Work request => Determine how many lines in the entries contain the word "computer", and give that number with no other text.

+++++

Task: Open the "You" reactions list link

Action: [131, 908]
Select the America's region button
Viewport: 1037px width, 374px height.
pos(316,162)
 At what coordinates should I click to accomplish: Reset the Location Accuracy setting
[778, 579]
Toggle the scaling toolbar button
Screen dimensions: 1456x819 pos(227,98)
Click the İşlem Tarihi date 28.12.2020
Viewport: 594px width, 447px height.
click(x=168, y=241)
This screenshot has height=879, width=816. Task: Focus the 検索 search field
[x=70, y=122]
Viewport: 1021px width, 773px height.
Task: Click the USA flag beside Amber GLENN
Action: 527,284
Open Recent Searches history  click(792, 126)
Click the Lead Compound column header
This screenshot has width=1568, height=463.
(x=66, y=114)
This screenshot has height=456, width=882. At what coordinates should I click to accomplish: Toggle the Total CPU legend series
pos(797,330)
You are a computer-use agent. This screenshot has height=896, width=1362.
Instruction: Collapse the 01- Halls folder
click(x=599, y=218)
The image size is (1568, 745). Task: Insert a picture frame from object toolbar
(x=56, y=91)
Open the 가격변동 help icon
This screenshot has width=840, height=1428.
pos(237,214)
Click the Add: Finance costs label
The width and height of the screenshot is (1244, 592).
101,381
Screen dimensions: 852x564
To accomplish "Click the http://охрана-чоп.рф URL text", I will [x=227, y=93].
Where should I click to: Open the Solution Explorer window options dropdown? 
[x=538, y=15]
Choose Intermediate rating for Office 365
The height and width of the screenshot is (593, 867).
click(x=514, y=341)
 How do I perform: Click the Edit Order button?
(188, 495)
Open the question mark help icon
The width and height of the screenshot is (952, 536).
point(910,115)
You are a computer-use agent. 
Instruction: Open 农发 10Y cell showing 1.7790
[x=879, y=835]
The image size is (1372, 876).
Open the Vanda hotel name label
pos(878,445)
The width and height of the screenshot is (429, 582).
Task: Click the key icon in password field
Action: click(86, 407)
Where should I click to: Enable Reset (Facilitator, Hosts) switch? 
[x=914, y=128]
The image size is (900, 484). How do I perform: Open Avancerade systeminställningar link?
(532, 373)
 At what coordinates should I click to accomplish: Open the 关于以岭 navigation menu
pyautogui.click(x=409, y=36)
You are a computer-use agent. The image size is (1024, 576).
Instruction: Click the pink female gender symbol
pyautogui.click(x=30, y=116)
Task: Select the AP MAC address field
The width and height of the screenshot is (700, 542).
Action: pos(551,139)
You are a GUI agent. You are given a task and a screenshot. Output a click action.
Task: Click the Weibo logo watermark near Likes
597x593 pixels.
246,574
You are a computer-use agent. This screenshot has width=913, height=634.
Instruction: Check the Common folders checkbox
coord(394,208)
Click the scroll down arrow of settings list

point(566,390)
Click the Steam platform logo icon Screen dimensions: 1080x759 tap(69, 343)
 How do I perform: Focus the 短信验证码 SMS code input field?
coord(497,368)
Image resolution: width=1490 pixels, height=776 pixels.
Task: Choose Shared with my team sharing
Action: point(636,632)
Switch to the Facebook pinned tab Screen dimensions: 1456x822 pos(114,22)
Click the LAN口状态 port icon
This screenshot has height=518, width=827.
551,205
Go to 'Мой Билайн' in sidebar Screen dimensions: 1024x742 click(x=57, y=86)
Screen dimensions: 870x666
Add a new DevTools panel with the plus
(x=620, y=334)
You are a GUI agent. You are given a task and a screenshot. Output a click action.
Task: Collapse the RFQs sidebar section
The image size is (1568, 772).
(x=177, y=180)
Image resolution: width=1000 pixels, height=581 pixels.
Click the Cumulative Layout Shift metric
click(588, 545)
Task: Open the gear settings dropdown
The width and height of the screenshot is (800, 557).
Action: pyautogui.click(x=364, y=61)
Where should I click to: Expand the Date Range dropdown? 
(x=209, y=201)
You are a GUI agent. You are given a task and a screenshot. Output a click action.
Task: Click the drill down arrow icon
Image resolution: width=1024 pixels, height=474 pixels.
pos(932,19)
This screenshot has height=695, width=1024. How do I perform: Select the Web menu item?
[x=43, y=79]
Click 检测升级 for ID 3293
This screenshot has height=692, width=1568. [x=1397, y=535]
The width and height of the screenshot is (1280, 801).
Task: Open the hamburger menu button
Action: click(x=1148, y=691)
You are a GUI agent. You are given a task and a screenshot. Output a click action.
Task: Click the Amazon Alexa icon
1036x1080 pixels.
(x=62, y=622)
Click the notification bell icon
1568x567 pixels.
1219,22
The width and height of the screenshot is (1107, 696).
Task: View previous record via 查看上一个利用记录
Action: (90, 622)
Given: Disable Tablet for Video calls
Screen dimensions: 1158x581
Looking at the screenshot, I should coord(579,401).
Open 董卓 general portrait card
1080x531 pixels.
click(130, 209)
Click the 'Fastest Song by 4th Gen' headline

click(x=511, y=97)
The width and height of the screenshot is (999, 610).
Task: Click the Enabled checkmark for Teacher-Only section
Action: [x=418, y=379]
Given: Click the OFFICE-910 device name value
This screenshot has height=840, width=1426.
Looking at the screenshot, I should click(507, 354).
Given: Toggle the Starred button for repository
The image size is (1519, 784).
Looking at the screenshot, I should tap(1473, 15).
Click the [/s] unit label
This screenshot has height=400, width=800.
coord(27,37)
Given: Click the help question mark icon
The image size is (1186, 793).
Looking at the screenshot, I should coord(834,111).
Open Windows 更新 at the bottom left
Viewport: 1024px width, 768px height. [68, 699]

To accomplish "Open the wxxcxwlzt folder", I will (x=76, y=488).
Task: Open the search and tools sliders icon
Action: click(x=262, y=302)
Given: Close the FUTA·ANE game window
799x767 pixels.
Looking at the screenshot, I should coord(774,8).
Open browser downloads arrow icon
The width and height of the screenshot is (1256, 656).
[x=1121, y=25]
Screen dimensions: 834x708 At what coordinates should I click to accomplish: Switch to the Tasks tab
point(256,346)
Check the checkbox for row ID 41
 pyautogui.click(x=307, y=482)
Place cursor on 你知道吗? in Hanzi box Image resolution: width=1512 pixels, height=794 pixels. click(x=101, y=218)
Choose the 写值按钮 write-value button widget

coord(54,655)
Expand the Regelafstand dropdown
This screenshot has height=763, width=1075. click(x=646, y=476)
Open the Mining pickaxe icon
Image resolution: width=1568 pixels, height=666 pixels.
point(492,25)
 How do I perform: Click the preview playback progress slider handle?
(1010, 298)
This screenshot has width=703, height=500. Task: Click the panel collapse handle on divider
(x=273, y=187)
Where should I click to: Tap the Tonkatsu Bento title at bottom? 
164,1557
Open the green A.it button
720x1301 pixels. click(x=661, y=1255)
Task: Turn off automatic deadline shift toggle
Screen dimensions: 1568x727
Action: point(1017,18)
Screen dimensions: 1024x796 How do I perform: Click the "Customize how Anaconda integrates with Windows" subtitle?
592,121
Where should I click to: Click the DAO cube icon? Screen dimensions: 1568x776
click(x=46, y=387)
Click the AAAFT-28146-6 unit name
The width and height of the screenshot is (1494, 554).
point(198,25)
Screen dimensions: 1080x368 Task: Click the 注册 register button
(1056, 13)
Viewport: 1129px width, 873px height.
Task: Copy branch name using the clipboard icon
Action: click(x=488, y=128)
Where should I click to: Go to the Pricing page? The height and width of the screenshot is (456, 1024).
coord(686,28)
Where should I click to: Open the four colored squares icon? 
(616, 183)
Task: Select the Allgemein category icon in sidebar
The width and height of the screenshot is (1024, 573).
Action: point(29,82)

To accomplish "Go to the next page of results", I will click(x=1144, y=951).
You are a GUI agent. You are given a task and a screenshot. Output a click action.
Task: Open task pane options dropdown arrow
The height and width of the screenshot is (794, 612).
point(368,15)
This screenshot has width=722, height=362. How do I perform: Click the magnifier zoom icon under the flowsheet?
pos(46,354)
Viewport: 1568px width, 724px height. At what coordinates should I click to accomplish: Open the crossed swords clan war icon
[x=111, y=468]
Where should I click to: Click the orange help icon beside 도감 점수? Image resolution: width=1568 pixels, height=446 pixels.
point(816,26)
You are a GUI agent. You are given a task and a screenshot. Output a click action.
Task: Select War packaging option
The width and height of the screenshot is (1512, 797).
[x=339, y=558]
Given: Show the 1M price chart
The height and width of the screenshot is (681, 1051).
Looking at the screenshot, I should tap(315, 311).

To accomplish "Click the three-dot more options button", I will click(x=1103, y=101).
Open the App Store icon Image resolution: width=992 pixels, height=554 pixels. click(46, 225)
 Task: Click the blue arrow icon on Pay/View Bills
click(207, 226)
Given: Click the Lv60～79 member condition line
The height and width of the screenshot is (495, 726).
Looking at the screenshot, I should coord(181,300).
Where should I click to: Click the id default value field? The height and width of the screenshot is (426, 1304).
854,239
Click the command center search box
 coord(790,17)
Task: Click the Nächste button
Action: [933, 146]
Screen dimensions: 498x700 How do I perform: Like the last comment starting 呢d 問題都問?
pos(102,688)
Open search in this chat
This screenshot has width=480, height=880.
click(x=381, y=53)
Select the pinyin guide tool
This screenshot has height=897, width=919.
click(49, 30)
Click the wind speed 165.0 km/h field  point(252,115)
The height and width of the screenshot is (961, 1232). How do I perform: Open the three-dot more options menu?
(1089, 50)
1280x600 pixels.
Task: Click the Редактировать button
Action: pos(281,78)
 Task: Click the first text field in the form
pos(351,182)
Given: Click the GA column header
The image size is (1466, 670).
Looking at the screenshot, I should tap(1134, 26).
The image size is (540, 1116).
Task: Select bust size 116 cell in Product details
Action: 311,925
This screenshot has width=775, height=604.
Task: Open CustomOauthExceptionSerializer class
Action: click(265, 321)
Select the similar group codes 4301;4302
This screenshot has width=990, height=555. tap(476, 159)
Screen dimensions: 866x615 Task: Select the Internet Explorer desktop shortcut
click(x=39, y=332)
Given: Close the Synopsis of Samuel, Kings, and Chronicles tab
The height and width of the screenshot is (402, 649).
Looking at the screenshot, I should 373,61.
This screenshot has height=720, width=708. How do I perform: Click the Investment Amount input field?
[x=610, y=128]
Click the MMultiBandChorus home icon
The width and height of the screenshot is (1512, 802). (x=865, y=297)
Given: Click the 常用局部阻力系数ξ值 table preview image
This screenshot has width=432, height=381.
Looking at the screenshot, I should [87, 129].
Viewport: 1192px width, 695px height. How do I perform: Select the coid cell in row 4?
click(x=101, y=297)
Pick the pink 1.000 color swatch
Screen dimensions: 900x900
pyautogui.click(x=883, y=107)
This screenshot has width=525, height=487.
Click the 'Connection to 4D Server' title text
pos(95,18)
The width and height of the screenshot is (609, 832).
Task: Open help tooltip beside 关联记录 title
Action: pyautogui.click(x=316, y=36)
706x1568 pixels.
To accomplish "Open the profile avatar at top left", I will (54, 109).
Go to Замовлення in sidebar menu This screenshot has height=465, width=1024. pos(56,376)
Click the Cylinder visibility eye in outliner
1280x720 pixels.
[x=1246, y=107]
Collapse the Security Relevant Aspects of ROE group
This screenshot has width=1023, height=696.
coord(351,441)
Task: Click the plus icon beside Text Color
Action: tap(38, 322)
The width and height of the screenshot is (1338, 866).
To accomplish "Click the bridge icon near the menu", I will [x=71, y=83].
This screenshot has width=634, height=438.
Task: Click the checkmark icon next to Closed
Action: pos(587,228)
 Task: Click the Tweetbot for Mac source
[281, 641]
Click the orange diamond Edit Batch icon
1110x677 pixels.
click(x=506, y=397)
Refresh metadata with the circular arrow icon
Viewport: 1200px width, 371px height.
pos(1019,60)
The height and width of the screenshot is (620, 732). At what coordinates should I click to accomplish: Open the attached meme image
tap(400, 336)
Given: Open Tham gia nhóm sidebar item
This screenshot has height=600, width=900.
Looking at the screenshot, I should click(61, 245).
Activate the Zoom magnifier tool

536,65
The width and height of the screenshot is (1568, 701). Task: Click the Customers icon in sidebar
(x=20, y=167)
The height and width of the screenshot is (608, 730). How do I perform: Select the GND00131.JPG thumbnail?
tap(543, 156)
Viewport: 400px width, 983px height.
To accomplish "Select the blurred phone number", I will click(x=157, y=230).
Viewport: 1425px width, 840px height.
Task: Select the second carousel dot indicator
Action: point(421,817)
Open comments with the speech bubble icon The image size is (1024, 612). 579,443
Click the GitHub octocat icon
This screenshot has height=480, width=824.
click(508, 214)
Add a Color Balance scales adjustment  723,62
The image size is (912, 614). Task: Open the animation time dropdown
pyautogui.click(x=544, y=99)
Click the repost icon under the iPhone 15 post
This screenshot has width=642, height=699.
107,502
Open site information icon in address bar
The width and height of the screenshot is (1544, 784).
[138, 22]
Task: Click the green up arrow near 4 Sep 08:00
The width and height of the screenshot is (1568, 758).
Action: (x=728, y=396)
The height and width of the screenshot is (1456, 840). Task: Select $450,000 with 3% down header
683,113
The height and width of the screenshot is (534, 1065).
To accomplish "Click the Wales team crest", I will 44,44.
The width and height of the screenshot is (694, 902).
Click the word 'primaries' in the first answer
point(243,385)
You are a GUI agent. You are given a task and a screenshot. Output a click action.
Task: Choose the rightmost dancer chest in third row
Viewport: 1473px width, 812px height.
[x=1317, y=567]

+++++

Finished task => 4